BEGIN DOCUMENT EXCERPT
Is there an explicit Dold-Thom theorem?

The Dold-Thom theorem tells us that we can recover the reduced homology of a pointed space $(X,x)$ via taking homotopy groups of the symmetric product:

$$\pi_i(\mathrm{Sym}^{\infty}(X,x)) \cong H_i(X,x;\mathbb{Z}).$$

The usual proof of this theorem generally involves verifying that the left-hand side satisfies the axioms of a (reduced) homology theory, and as such is pretty abstract. The only application I know is constructing Eilenberg-MacLane spaces as infinite symmetric products of Moore spaces. (There's also a factorization-homology proof due to Bandklayder, which is perhaps a bit more useful for my question but is definitely outside my wheelhouse.)

I'm wondering if there are any explicit convergence results: we have inclusions $$\mathrm{Sym}^0X \hookrightarrow \mathrm{Sym}^1X \hookrightarrow \mathrm{Sym}^2X \hookrightarrow \cdots,$$ so how far do we have to go in this sequence before the homotopy groups stabilize?
END DOCUMENT EXCERPT
BEGIN STORED DATA
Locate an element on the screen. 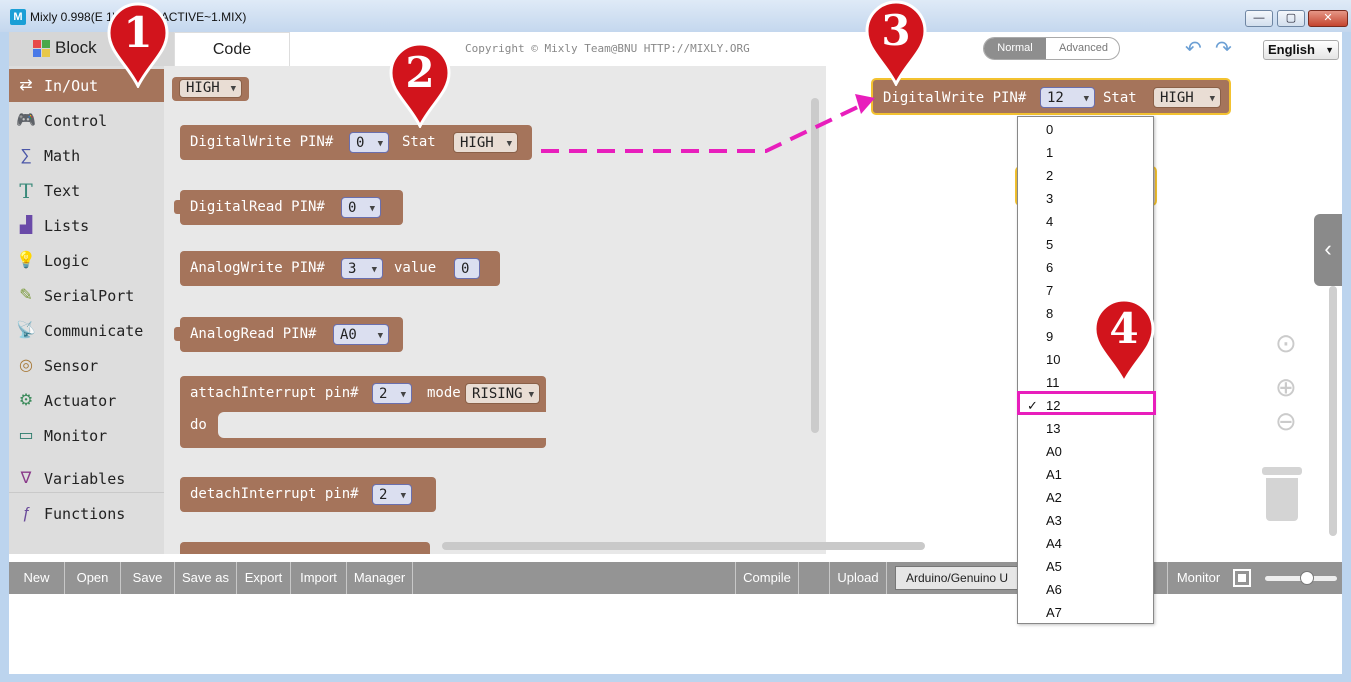 The height and width of the screenshot is (682, 1351). annotation-marker-1: 1 is located at coordinates (138, 46).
END STORED DATA
**WORK TASK 1:** Reproduce the post on the Dold-Thom theorem from "I'm wondering if" to "homotopy groups stabilize?".
**WORK TASK 2:**
Answer these questions about the Dold-Thom post, using only what it states:
(a) According to the post, what does the usual proof of the theorem involve verifying?
(b) What is the only application of the theorem the poster says they know?
(c) Who is credited with a factorization-homology proof?
**WORK TASK 3:** Carry the Dold-Thom post forward from its final sentence.

**TASK RESPONSE 1:**
I'm wondering if there are any explicit convergence results: we have inclusions $$\mathrm{Sym}^0X \hookrightarrow \mathrm{Sym}^1X \hookrightarrow \mathrm{Sym}^2X \hookrightarrow \cdots,$$ so how far do we have to go in this sequence before the homotopy groups stabilize?

**TASK RESPONSE 2:**
(a) That the left-hand side satisfies the axioms of a (reduced) homology theory.
(b) Constructing Eilenberg-MacLane spaces as infinite symmetric products of Moore spaces.
(c) Bandklayder.

**TASK RESPONSE 3:**
To make this question explicit, suppose that $X$ is a finite simplicial complex, such that $X$ has at most $n$ nondegenerate simplices in each dimension up to $d$. Is there a function $f(i,n,d)$ such that for all such $X$ we have

$$\pi_i(\mathrm{Sym}^{f(i,n,d)}(X,x)) \cong H_i(X,x;\mathbb{Z})?$$

Part of my difficulties in thinking about this problem are that I don't know how to do many computations of $\mathrm{Sym}^n X.$ I know that $\mathrm{Sym}^n(S^1) \simeq S^1$ and that we know a little bit about the algebraic topology of $\mathrm{Sym}^g(\Sigma_g)$, where $\Sigma_g$ is the Riemann surface of genus $g$ (this perhaps betrays my exposure to Heegaard-Floer homology).

In general, I believe one can compute a simplicial decomposition of $\mathrm{Sym}^nX$, though it's pretty complicated to write down and I'd appreciate a reference to automated computations. But I don't know how to compute the homotopy groups of an arbitrary abstract simplicial complex in an algorithmic fashion, so this has been pretty inaccessible to me.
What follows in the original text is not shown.